Hand back, word for word, the lines from the one containing "This screenshot has" to the end of the records, both included, and leave out pictures.

Dataset entries

# # # # #

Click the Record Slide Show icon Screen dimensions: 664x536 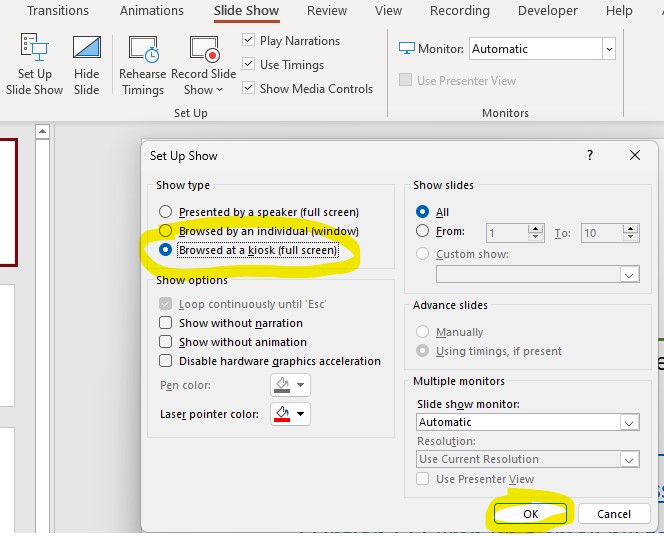click(x=203, y=50)
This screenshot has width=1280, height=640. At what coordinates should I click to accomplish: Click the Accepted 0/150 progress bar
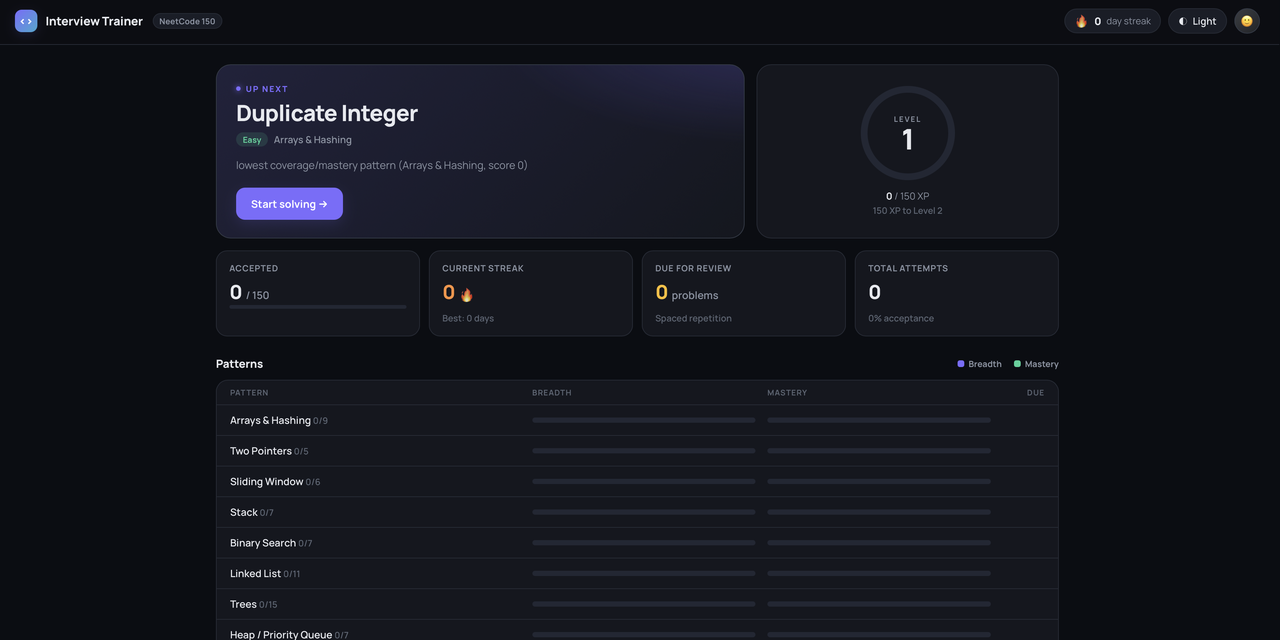click(x=318, y=307)
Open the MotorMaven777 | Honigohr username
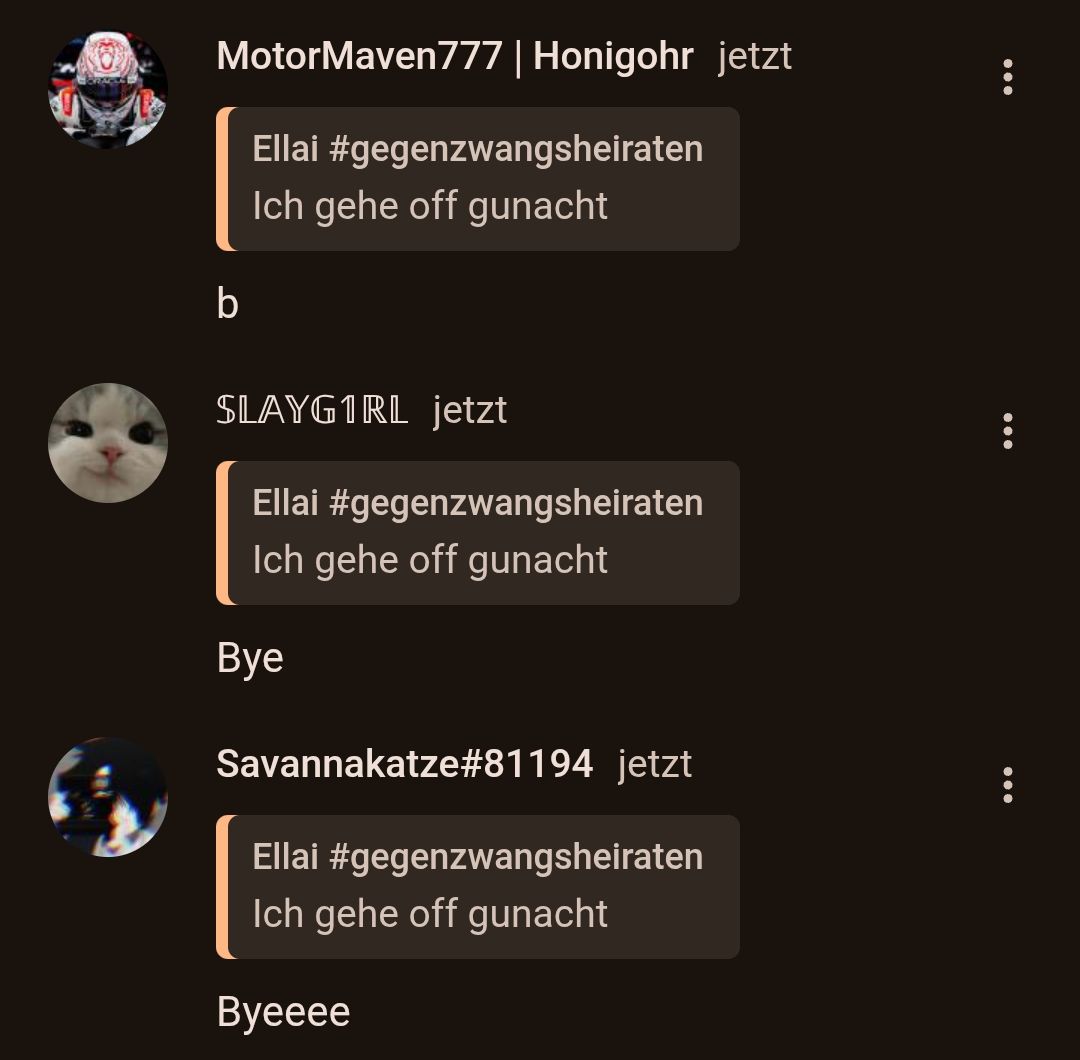 pyautogui.click(x=455, y=56)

# # # # #

Exercise result ::
This screenshot has width=1280, height=640. At what coordinates should I click to accomplish: Click the Accepted 0/150 progress bar
click(x=318, y=307)
Open the MotorMaven777 | Honigohr username
 pyautogui.click(x=455, y=56)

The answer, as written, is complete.